Records supplied section start

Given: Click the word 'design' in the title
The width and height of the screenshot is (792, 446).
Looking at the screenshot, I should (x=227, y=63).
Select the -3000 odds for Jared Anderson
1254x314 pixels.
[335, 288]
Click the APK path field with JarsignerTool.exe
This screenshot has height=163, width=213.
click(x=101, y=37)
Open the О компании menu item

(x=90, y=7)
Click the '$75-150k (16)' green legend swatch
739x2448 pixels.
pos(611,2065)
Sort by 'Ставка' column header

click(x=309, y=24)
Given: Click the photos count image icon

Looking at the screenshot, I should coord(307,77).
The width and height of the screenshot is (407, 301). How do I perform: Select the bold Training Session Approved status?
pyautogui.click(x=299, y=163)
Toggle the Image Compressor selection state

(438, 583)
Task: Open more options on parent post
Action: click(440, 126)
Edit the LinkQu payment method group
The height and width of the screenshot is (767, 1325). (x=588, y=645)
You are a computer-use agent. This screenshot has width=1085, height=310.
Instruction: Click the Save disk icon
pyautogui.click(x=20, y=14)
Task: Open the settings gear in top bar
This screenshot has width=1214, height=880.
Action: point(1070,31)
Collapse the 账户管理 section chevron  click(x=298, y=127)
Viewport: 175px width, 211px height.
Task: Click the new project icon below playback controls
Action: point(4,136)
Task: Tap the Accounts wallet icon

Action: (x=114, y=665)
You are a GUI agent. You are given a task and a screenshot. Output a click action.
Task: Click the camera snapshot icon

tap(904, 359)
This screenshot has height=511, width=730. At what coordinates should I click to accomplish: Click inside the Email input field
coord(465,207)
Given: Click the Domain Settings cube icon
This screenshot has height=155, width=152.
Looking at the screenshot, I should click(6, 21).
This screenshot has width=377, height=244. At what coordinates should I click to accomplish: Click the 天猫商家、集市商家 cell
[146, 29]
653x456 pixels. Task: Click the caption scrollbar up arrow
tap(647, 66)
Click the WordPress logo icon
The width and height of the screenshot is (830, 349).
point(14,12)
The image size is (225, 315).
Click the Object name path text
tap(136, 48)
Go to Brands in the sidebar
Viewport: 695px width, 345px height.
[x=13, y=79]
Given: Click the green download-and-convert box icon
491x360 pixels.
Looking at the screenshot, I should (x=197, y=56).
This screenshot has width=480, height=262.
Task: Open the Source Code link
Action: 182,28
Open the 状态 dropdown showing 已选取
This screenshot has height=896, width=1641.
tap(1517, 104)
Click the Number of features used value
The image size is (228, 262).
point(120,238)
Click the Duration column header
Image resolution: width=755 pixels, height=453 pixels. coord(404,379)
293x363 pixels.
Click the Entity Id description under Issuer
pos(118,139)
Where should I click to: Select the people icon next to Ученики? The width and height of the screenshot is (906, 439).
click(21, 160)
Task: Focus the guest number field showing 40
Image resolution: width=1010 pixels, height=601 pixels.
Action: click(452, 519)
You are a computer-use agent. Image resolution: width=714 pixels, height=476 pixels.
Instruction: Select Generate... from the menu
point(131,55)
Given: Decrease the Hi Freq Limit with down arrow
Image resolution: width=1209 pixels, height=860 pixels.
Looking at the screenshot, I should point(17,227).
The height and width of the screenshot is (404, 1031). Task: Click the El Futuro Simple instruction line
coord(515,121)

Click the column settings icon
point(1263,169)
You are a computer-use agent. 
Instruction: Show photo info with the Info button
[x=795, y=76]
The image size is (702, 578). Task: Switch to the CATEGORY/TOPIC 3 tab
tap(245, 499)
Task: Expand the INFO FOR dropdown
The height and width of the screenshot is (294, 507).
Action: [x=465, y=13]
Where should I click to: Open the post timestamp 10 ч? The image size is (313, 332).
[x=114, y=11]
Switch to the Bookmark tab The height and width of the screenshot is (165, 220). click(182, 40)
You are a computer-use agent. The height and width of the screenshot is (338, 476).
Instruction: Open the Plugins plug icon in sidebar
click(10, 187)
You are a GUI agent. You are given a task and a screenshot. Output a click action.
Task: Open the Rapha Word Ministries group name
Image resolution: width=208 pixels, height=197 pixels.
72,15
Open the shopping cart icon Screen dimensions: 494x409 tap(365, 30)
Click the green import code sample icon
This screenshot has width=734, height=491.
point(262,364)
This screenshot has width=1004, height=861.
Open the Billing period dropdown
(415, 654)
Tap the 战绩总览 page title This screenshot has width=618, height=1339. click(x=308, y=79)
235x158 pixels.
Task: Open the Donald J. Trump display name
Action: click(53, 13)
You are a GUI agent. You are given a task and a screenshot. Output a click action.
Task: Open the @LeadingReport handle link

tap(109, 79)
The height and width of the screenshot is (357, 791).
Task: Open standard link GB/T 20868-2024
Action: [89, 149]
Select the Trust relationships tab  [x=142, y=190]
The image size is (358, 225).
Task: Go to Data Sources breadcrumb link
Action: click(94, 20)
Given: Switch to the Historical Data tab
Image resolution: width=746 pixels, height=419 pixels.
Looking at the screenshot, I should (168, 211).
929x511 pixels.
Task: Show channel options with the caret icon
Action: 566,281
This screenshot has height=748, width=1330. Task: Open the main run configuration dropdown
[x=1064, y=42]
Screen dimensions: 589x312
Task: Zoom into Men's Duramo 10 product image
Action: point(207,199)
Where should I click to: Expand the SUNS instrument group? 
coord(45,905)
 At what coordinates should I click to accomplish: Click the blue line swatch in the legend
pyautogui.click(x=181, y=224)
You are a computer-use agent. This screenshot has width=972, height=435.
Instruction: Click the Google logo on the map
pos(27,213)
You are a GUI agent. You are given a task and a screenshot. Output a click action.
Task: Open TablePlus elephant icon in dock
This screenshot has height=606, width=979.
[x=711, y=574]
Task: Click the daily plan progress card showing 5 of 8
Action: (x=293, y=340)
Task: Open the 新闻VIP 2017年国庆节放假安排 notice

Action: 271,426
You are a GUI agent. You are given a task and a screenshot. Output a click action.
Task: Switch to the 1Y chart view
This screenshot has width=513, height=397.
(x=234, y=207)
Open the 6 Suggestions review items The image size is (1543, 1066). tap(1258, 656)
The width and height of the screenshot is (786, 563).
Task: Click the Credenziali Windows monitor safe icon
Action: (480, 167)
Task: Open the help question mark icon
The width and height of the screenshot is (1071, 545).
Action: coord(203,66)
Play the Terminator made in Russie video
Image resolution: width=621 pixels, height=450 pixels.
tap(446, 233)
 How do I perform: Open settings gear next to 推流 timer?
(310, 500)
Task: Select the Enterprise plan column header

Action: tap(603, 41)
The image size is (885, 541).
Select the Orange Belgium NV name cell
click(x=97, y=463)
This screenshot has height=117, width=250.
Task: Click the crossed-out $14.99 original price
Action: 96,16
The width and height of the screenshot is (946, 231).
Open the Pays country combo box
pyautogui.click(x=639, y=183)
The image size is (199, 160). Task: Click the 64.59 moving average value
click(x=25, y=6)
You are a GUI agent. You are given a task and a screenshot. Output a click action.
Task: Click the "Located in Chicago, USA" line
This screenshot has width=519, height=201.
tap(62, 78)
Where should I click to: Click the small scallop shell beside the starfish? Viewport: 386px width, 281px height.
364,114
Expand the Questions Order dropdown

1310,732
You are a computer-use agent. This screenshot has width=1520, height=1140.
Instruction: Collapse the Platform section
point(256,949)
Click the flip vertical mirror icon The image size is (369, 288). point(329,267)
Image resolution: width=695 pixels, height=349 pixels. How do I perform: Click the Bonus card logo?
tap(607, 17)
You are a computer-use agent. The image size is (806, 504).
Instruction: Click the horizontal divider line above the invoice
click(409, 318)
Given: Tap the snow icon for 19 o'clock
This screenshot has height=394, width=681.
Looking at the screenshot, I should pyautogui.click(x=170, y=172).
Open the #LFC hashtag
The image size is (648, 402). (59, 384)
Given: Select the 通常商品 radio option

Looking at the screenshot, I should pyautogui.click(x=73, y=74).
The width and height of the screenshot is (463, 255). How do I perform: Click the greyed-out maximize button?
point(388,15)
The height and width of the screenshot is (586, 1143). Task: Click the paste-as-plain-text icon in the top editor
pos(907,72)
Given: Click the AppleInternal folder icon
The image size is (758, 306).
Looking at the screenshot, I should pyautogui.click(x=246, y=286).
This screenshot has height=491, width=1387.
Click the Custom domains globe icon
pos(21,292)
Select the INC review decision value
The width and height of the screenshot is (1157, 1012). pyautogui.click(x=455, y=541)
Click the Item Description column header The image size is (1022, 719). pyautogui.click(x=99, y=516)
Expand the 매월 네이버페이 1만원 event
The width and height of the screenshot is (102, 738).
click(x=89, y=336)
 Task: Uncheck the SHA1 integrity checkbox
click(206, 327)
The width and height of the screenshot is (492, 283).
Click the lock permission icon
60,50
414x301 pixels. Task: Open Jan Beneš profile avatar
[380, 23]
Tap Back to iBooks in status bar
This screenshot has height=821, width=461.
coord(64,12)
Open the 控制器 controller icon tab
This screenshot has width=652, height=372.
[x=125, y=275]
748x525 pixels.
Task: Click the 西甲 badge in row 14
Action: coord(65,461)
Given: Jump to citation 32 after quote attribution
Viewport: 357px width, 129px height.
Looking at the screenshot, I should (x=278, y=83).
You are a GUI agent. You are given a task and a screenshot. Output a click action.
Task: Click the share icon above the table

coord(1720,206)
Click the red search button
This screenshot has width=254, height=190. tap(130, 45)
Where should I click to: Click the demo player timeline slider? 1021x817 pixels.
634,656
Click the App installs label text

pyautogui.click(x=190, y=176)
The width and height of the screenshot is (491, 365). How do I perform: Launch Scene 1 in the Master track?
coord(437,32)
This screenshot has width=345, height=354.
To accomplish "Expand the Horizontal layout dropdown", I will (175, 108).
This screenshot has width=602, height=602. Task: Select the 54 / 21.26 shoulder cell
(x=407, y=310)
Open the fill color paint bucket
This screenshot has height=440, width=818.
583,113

Records supplied section end

Work instructions
When a line in the records above contains the word "green", copy it.

Finished task
Click the '$75-150k (16)' green legend swatch
Given: Click the green download-and-convert box icon
Click the green import code sample icon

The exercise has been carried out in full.